Originally posted by meeneecat
reply to post by Vikus
 


Can you please provide some evidence to back up what you are claiming.


Evidence of what?


Sorry, I should have quoted, instead I hit just the "reply"


If wealth is to flow back into the U.S. and support a strong economic base, the U.S. has to adopt policies that worked when there were foreign economic competitors. The U.S. needs to adopt economic policies from pre-1910 when there was strong foreign competition.


Essentially what you are arguing for is more "neo-liberal" economic policy.
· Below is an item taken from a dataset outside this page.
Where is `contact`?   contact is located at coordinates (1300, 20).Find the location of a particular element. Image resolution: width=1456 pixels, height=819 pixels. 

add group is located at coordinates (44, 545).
So, my question is what evidence is there that "pre-1910" / "increased neo-liberal" policies will "bring back wealth"...I should be specific though, "bring back wealth and jobs for the middle class" because that is what I am interested in, the majority of Americans, not the top 1%. The beginning of this century was the time of the robber baron. Problems with increasing poverty, unemployment, oligopolies and monopolies, massive wealth gaps, homelessness, child labor/horrible labor conditions, pollution/waste dumping, etc. existed then. This is my point, we are moving toward further increasing all these problems with this budget. Also, and I've said this many times before, I have no problem with balancing the budget, however, any economist will tell you that during a recession is NOT the time to do it.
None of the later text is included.